## Information

------------------------------------------------------------------------

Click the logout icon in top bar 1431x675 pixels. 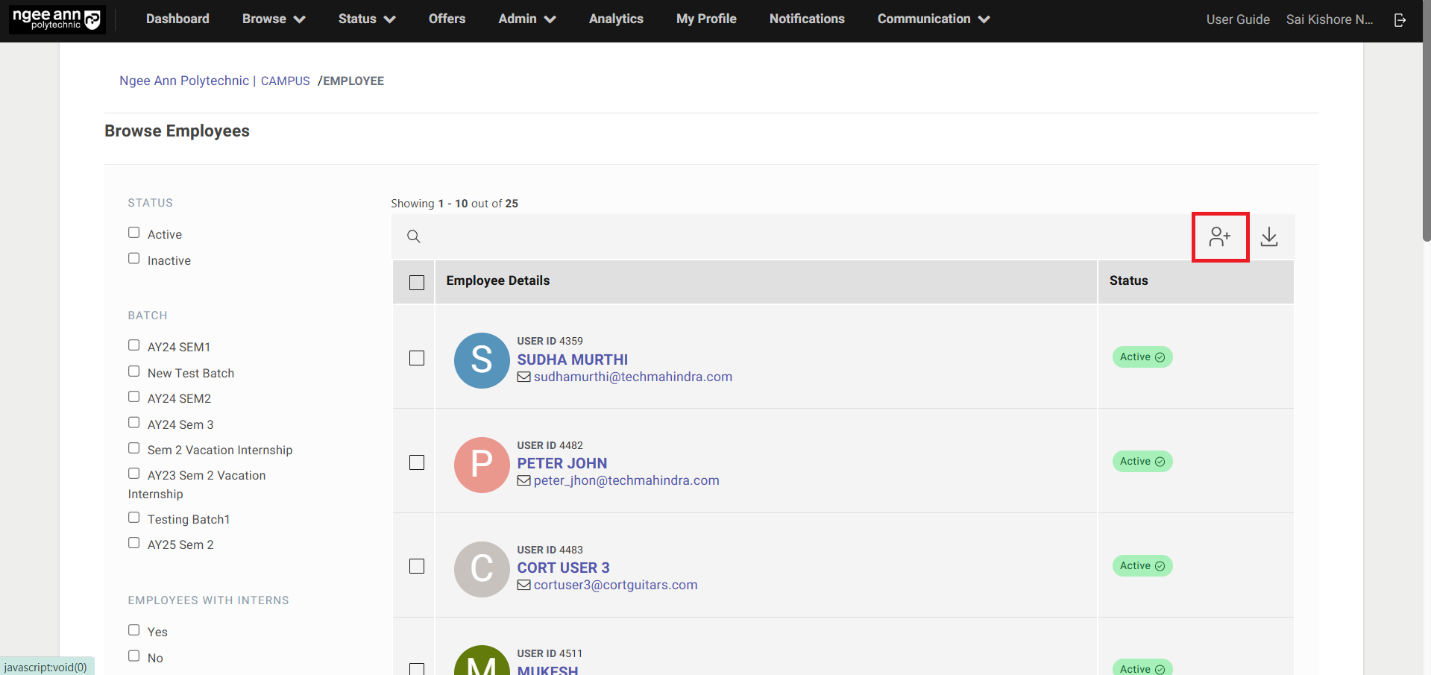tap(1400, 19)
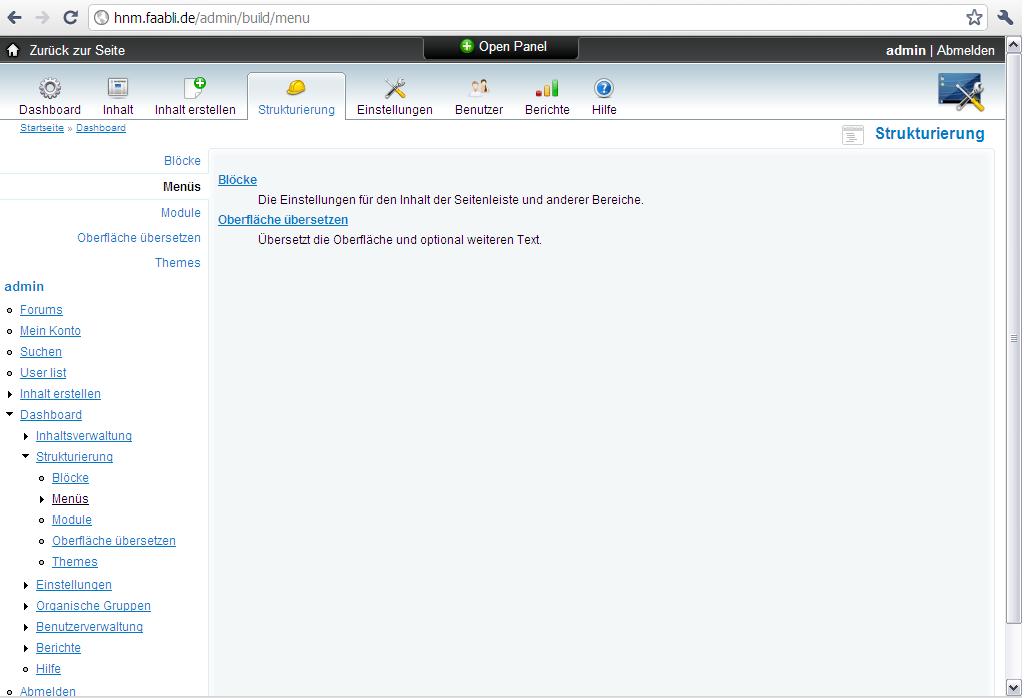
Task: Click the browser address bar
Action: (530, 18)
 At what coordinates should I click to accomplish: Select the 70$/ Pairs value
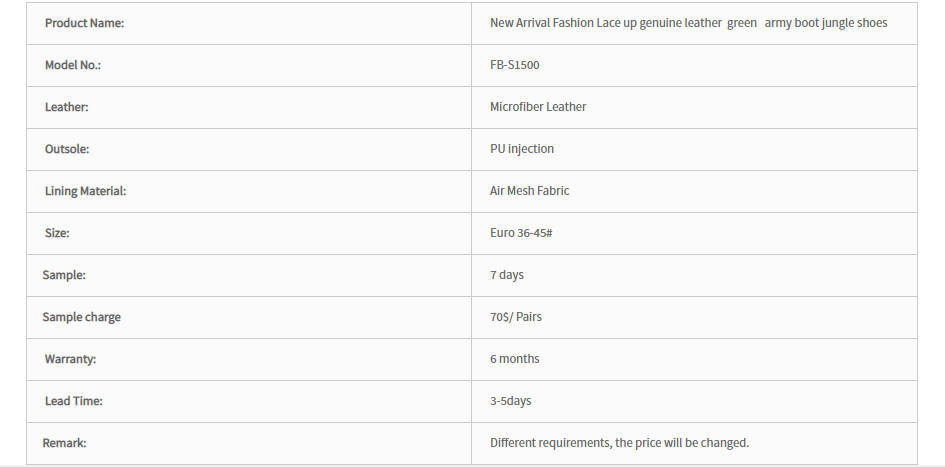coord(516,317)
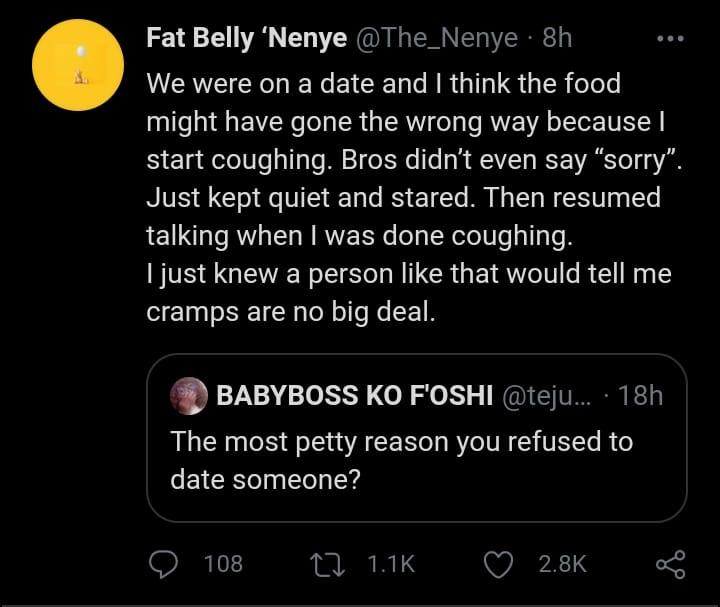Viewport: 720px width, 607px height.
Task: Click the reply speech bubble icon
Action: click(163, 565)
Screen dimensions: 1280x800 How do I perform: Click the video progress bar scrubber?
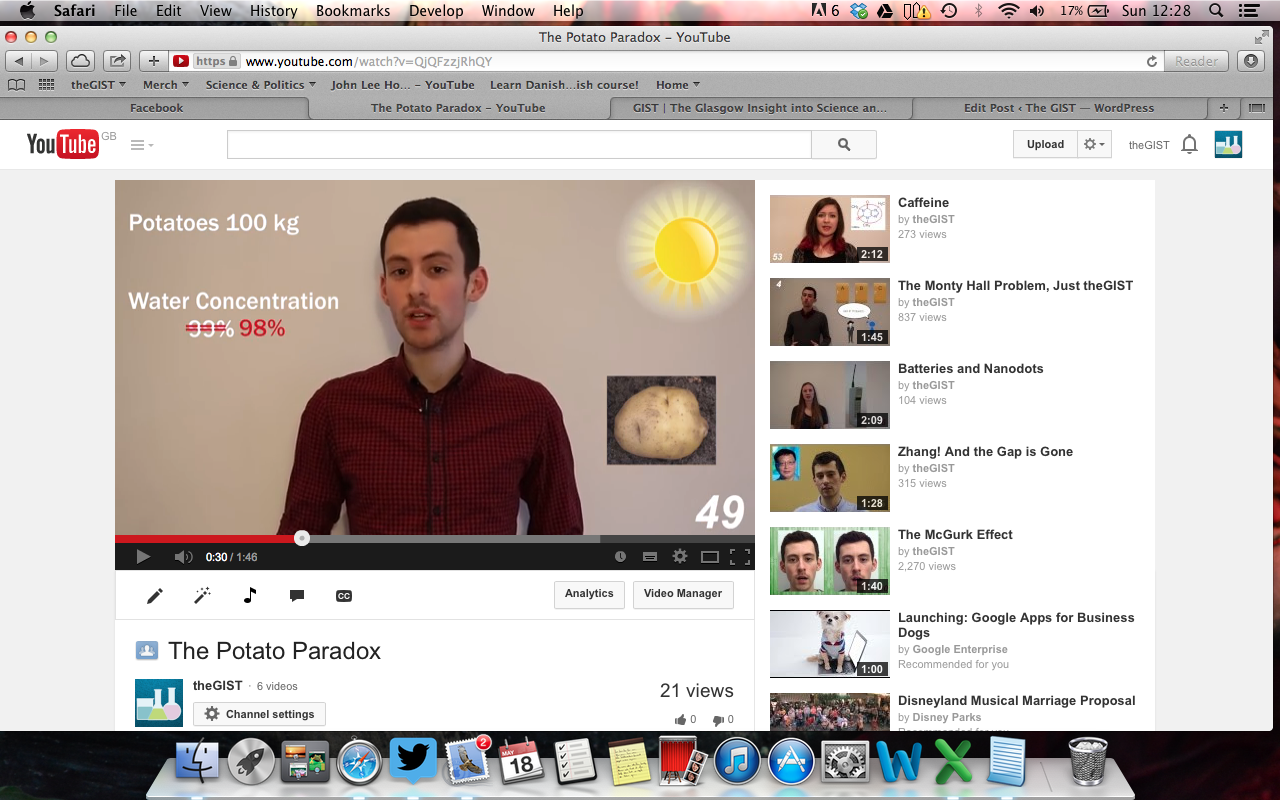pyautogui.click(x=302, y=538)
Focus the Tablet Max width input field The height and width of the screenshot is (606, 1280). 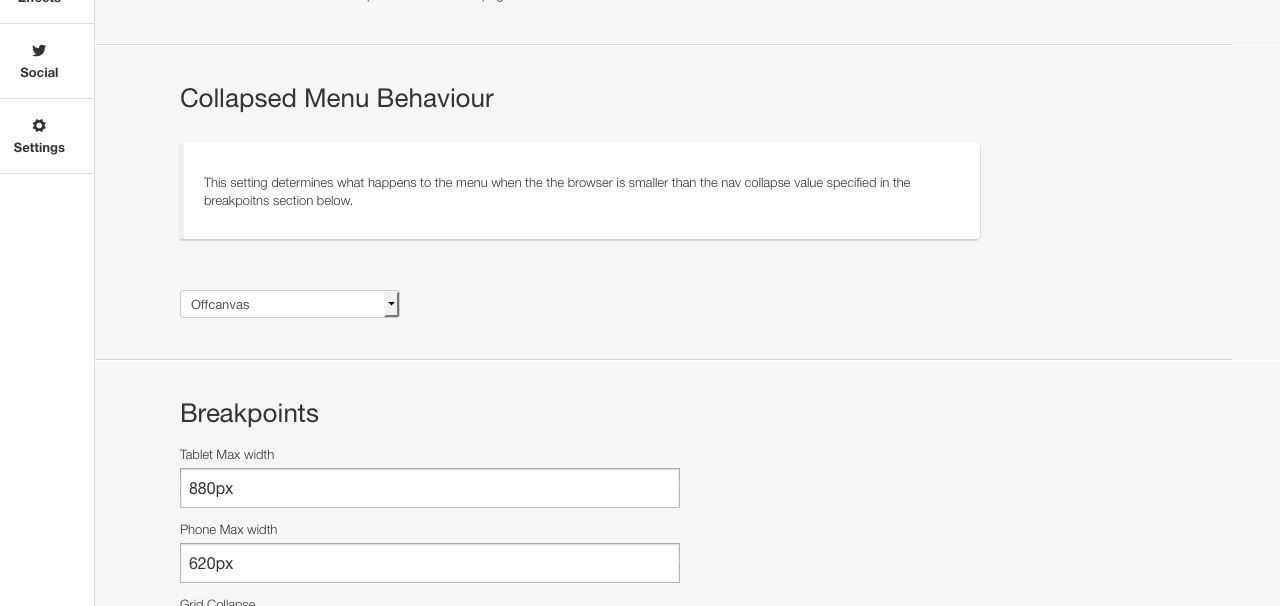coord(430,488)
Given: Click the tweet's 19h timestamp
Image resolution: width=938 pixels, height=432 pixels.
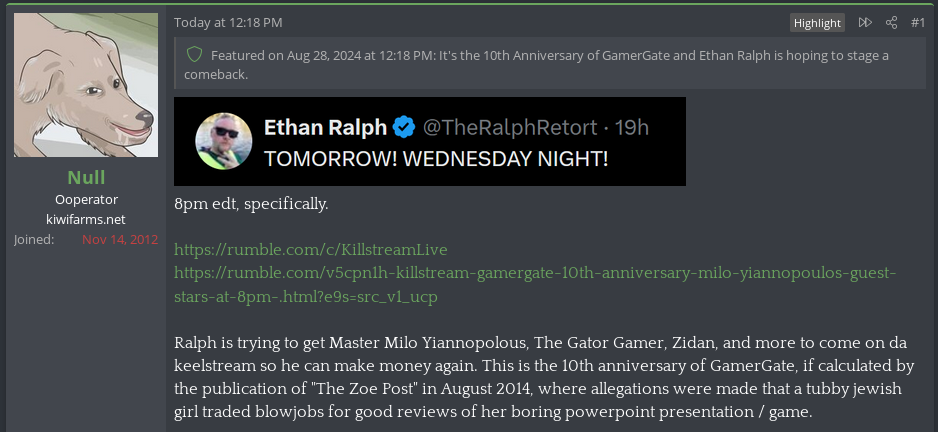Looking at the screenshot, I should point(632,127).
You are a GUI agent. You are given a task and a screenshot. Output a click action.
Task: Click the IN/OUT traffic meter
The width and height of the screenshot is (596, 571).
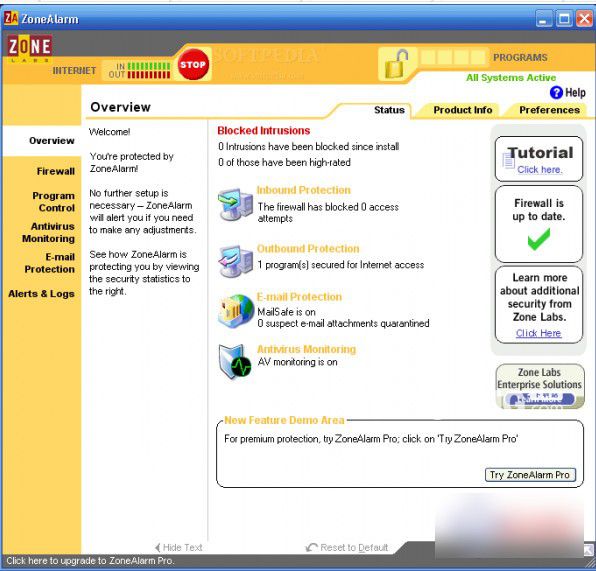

------------------------------------------------------------------------

## What the exercise asks
In the data above, find the line containing "Given: Click the tweet's 19h timestamp" and the line containing "Task: Click the IN/OUT traffic meter". Repeat those two lines and everything between them exactly, minus the pictures.

## Result of the exercise
Given: Click the tweet's 19h timestamp
Image resolution: width=938 pixels, height=432 pixels.
Looking at the screenshot, I should point(632,127).
You are a GUI agent. You are given a task and a screenshot. Output a click action.
Task: Click the IN/OUT traffic meter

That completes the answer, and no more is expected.